# Frogs & Toads > Pacman Frogs >  How often do pacman frogs shed?

## Ryan

Hello FF, Ive had a pacman frog (Cranwelli) since June and was wondering how often they shed when
 they are around this age, it seems that mine is shedding weekly and every time i see him he seems to
 be shedding. Is this a problem? I thought that it may be chytrid but right now I'm pretty worried. :Frown: 

1.   Size of enclosure (*medium sized critter keepe*r)
2.   # of inhabitants - specifically other frogs and size differences (*1 ceratophrys*)
3.   Humidity (*not sure*)
4.   Temperature (*83 at the highest and low 70s at night*)
5.   Water - type - for both misting and soaking dish (*Tap water treated with Tetra Aquasafe*)
6.   Materials used for substrate (*Cocoanut fiber*)
7.   Enclosure set up i.e. plants (live or artificial), wood, bark and other materials. (*No plants just a water bowl and 2 inches of cocoanut fiber*)
_- How were things prepared prior to being put into the viv._
8.    Main food source (*Nightcrawlers and small-medium crickets coated with calcium powder*)
9.    Vitamins and calcium? (how often) (*Exo terra calcium every other day*)
10.   Lighting (*none*)
11.   What is being used to maintain the temperature of the enclosure (*Nothing now but will use a heat pad starting soon*)
12.   When is the last time he/she ate (*Wednesday sept 3 2014*)
13.   Have you found poop lately (*no*)
14.   A pic would be helpful including frog and enclosure (any including cell phone pic is fine) 
15. Describe frog's symptoms and/or recent physical changes; to include it's ventral/belly area. (*Shedding, getting bigger*)
16. How old is the frog (*roughly 4 months old*)
17.   How long have you owned him/her (*3 months 6 days*)
18.   Is the frog wild caught or captive bred (*CB*)
19.   Frog food- how often and if it is diverse, what other feeders are used as treats (*small nightcrawler and 3 small crickets every 2 days*)
20.   How often the frog is handled (*Only when changing substrate*)
21.   Is the enclosure kept in a high or low traffic area (*Low*)
22.   Describe enclosure maintenance (water changes, cleaning, etc) (*Water bowl is changed every other day and tank is misted daily.

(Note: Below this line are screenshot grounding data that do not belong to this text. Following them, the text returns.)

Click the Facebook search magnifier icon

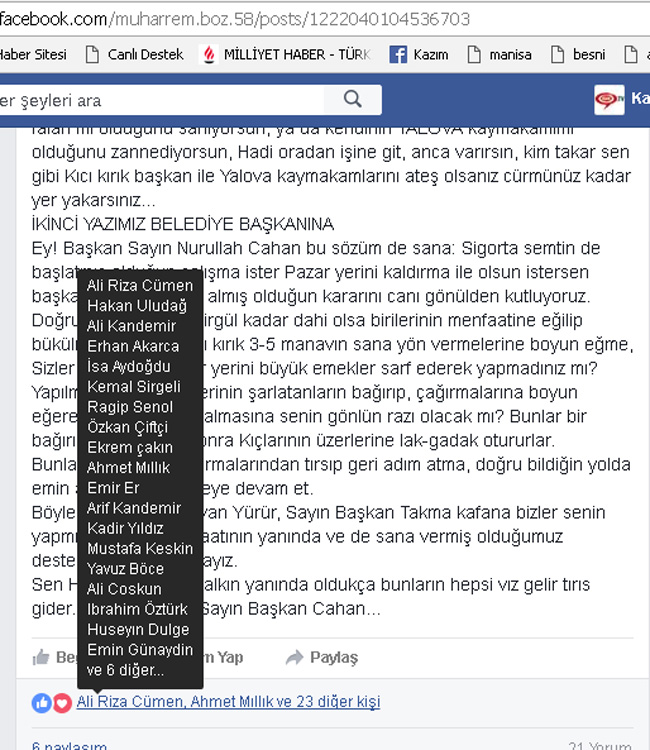coord(353,99)
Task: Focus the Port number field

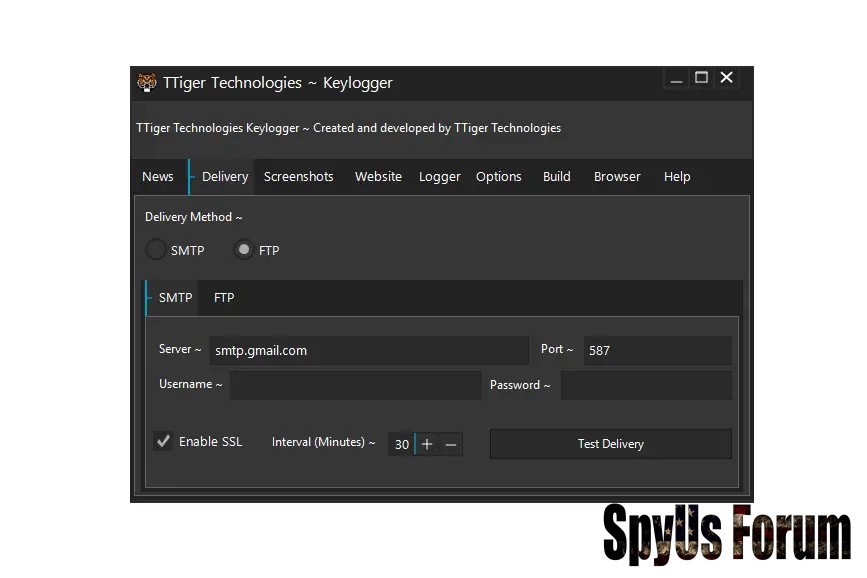Action: (657, 350)
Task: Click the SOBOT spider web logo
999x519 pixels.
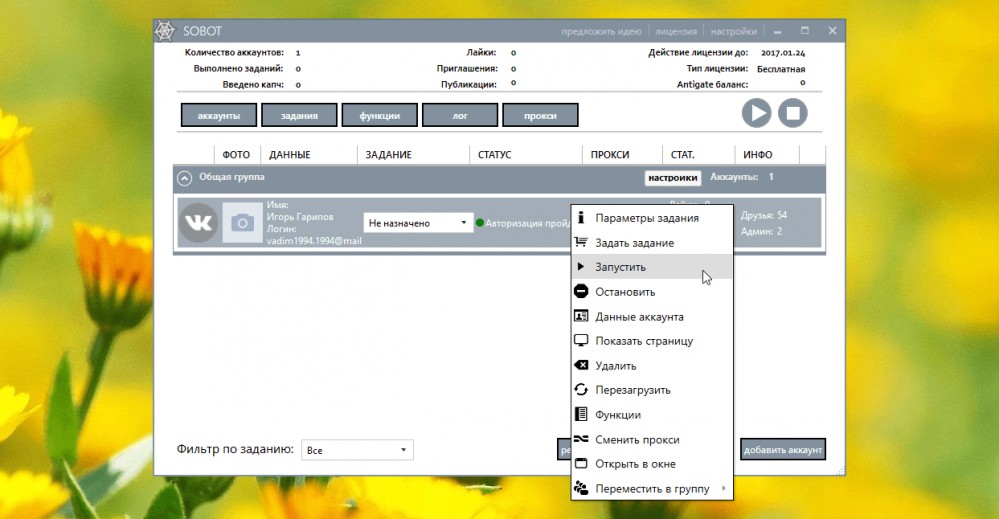Action: point(165,31)
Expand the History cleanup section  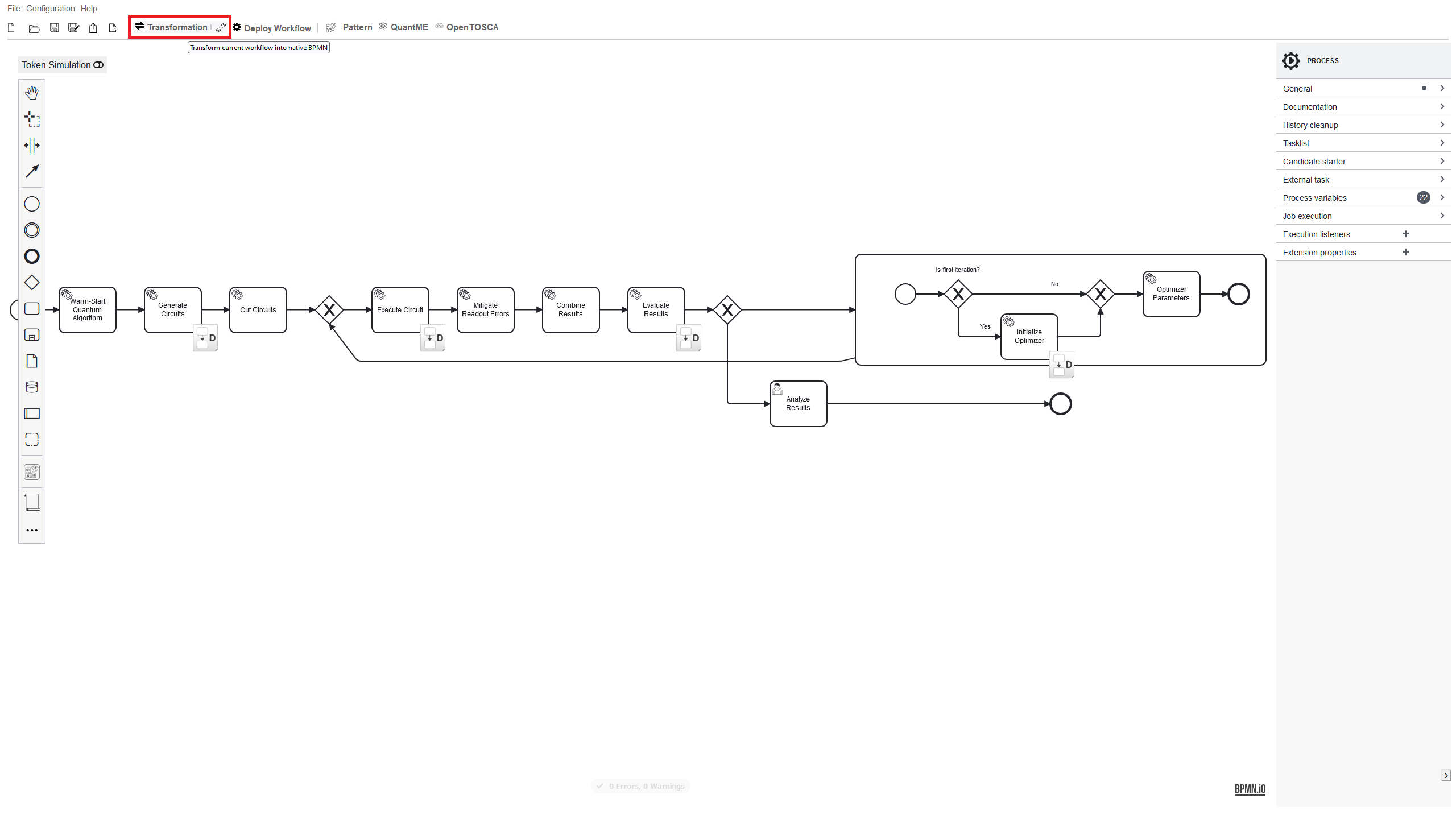pos(1363,125)

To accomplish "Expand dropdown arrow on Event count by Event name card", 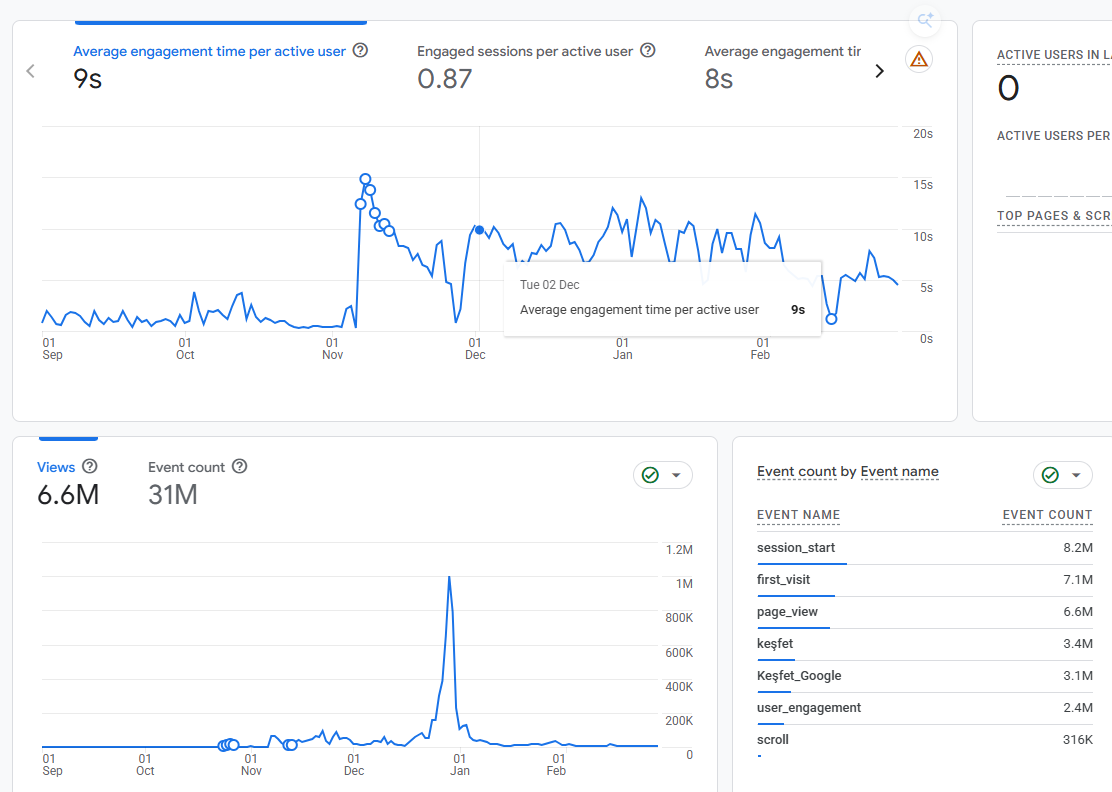I will tap(1076, 475).
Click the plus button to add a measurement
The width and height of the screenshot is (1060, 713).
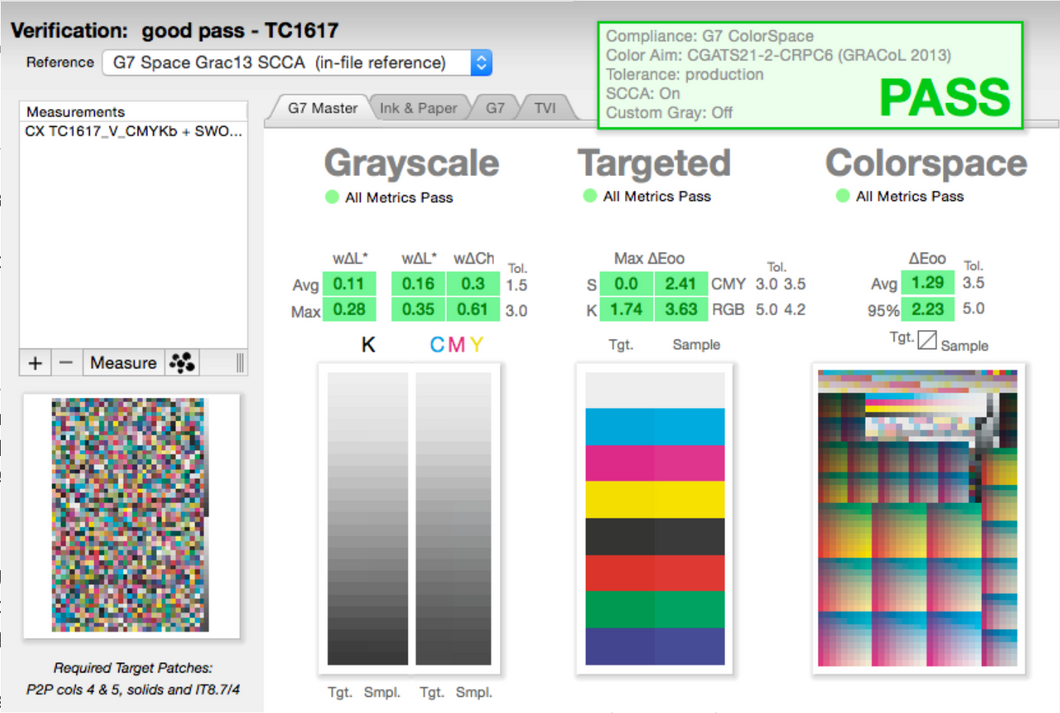click(x=35, y=363)
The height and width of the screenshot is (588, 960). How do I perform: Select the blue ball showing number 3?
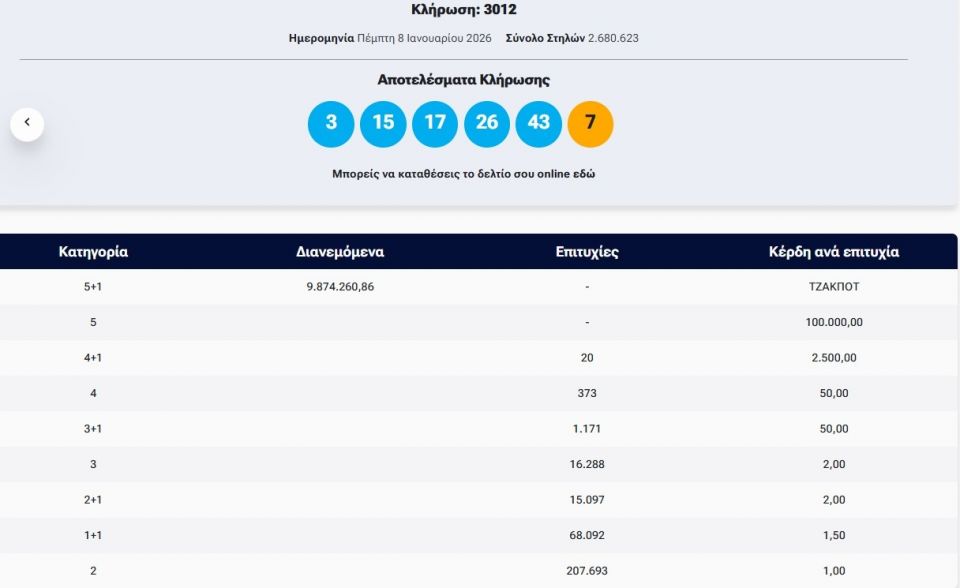[x=331, y=123]
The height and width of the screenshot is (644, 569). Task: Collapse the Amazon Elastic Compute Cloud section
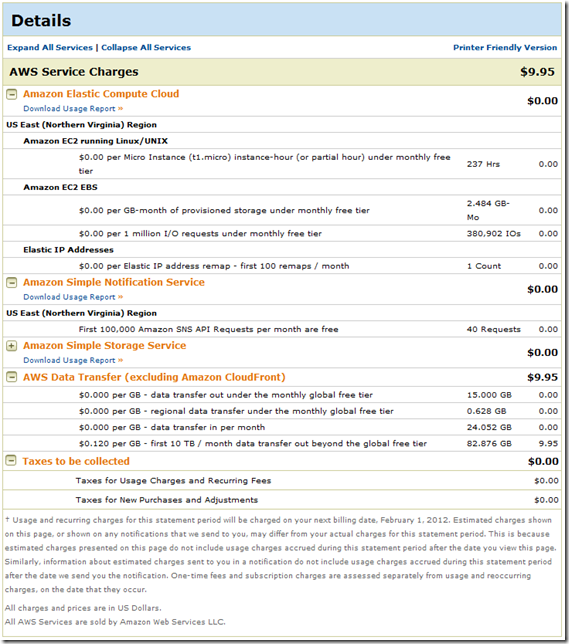pyautogui.click(x=12, y=94)
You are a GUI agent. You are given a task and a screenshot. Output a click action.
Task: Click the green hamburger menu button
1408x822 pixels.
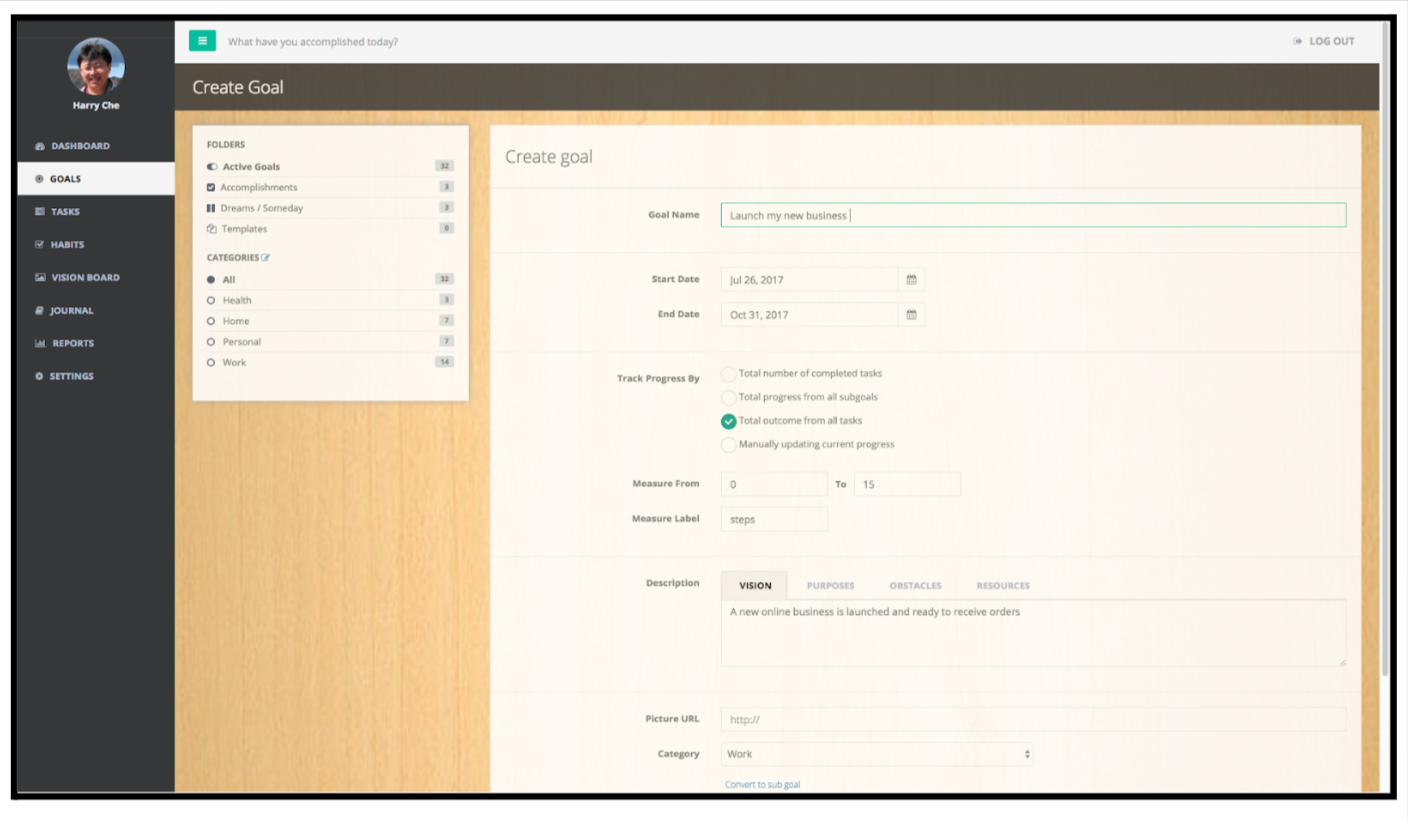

Substrate is changed every 2 weeks)*

----------


## Fbt123

Im not too about pacman shedding, but i heard that all frogs shed differently. Some shed every day and some shed every few months (my fbts rarely shed) but i know some people have frogs that shed weekly

----------


## Lija

Ryan, you need to cover 3 sides of your tank and adjust temps. 70 is way too low and you risk serious health problems if kept like that for longer time. 
You also need to get hydrometer and check the readings. 
 As for shedding, some shed more, some less frequently, growing babies more, adults less often. Usually in lower humidity they tend ti do it more, well may be not that often, but you can visually see patches of unshed skin. Some adults are just too lazy to take care of all skin. I usually do bath for my guys 2 weeks or so to help them shed fully.
i think sometimes how on earth they survive in wild lol

 he is so pretty! I didnt know you have pacman frog :Frog Smile: 

 Oh and you need to use vitamin powder once week too.

----------

Bombina Bob

----------


## sjboyle

You need deeper substrate for burrowing or atleast some moss or fake plant to shade

----------


## Ryan

Thank you Lija  :Smile:  In the photos is not where i keep the tank, i brought it out for photo purposes. it has its covers for 3 sides made of black construction paper. Ill get him a heat mat pronto but i'm incubating some RES eggs as well, Ill get the vitamin powder when i have the chance. Im going to upgrade him into a 2 gallon glass aquarium and cover the sides as well. Cant wait until he gets big  :Frog Smile:

----------


## Lija

Yeah, i was kinda thinking it is weird to say to you of all people about covering the sides lol

do you have a heat lamp or smth to hang above the tank?  Im kinda thinking he is ready for 12x12 exo

----------


## Lija

> You need deeper substrate for burrowing or atleast some moss or fake plant to shade


no, substrate is just fine, but no moss as im sure Ryan knows. But fake plant to create a hide of sorts would be nice.

----------


## Ryan

Im on a low budget right now and recently got a 2.5 gallon at a garage sale, i just need to get a lid once i buy my crickets. right now i dont have anything to go above the tank right now though, My RES eggs are due to hatch in two weeks so i'll pick up another heat mat.

----------


## Colleen/Jerrod

Ryan does the frog eat the shed each time or just slough it all off?

----------


## Ryan

he eats the shed every time but there are occasionally one or two pieces in his water dish.

----------